== TEXT BLOCK ==
+++

A two-quarter course.

Lansing  
223A Research Seminar in Modern and Early Modern European History

Enrollment Comments: A two-quarter in-progress sequence course with grades for both quarters issued upon completion of History 223B.

A research seminar in selected topics in the history of Europe, 1500 to the present. 
 
Research Seminar in Modern and Early Modern European History (Winter-Spring). This two-quarter seminar will focus on researching and writing an article-length research paper or dissertation chapter. Any research topic related to Europe, including European empires and/or relations with European countries, from c. 1500-present, will be considered appropriate for this seminar. Our methodological focus(es) will depend on the projects of the participants. I expect to invite a few guest discussants on topics of interest to the class.
Bernstein  
266B Research Seminar in Recent U.S. History

A research seminar for graduate students interested in any aspect of recent U.S. history.

O'Connor  
289A Research Seminar in Chinese History

A seminar on selected problems in Chinese history. Some working knowledge of the Chinese language desirable but not necessary.

Barbieri  
292B Foundations of U.S. History, 1846 to 1917

A colloquium introducing the important issues, themes and literature in the history of the United States, from 1846 to 1917. Historiographical in nature the course assumes a basic familiarity with the period.

+++

== WORK REQUEST A ==
Answer these questions from the course descriptions:
(i) Upon completion of which course are grades issued for both quarters of 223A?
(ii) Which seminar calls some working knowledge of the Chinese language desirable but not necessary?
(iii) What span of years does 292B cover?
== WORK REQUEST B ==
Transcribe the course descriptions word for word, starting at "A research seminar for" and ending at "with the period.".
The listing comes from a separate source and has no connection to the course descriptions.

== DATA TO EXAMINE ==
+++

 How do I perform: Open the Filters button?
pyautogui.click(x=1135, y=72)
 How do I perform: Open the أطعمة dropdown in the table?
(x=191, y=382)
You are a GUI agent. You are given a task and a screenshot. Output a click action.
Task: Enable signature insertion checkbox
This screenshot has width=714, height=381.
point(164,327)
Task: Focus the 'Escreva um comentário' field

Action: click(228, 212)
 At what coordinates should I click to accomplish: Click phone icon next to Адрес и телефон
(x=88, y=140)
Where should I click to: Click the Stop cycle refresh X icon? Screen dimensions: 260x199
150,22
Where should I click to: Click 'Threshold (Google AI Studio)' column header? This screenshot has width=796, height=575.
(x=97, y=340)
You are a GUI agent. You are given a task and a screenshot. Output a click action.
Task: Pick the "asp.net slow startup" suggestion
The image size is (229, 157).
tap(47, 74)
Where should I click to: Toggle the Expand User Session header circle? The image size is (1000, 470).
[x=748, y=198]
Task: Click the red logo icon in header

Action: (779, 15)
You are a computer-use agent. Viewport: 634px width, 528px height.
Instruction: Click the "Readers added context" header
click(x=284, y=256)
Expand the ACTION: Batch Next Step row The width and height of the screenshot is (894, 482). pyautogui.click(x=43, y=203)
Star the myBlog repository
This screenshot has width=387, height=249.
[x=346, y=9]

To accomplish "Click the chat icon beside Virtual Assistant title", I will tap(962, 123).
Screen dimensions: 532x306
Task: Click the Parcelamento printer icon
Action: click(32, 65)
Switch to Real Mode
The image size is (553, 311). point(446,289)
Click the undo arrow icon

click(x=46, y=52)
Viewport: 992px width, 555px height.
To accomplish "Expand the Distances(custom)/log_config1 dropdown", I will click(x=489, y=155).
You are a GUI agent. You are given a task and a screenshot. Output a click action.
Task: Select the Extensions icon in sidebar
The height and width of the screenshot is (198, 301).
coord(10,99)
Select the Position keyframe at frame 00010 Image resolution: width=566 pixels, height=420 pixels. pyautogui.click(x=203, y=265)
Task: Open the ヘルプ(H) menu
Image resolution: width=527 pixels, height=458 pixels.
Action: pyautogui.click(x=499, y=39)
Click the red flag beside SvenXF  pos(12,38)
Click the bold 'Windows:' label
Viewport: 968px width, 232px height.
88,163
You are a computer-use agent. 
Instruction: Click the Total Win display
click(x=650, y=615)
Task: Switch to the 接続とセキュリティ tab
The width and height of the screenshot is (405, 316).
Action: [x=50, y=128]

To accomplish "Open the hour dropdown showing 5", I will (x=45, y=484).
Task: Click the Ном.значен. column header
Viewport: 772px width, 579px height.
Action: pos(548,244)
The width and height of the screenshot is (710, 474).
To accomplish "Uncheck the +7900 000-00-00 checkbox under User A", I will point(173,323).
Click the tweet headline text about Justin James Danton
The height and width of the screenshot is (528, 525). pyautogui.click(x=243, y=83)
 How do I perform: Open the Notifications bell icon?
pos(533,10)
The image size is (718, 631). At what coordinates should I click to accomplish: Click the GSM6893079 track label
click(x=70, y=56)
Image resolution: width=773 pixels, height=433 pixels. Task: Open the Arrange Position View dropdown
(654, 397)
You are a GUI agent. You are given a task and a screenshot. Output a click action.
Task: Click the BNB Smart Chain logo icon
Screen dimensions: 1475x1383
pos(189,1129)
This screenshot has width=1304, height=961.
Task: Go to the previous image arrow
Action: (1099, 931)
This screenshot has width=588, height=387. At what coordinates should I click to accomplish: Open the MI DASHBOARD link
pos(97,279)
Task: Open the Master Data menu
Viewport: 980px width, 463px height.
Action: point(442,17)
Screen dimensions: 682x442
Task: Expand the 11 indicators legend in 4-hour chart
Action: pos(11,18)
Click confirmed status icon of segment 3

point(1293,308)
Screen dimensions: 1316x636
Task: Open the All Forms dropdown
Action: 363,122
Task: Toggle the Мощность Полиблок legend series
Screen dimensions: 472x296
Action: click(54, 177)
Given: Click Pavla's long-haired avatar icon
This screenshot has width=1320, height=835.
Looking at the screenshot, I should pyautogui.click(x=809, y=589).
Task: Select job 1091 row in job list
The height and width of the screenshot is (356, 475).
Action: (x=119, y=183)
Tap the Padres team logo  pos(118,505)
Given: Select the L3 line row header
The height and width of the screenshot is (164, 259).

+++

== ANSWER AREA A ==
(i) History 223B
(ii) 289A Research Seminar in Chinese History
(iii) 1846 to 1917

== ANSWER AREA B ==
A research seminar for graduate students interested in any aspect of recent U.S. history.

O'Connor  
289A Research Seminar in Chinese History

A seminar on selected problems in Chinese history. Some working knowledge of the Chinese language desirable but not necessary.

Barbieri  
292B Foundations of U.S. History, 1846 to 1917

A colloquium introducing the important issues, themes and literature in the history of the United States, from 1846 to 1917. Historiographical in nature the course assumes a basic familiarity with the period.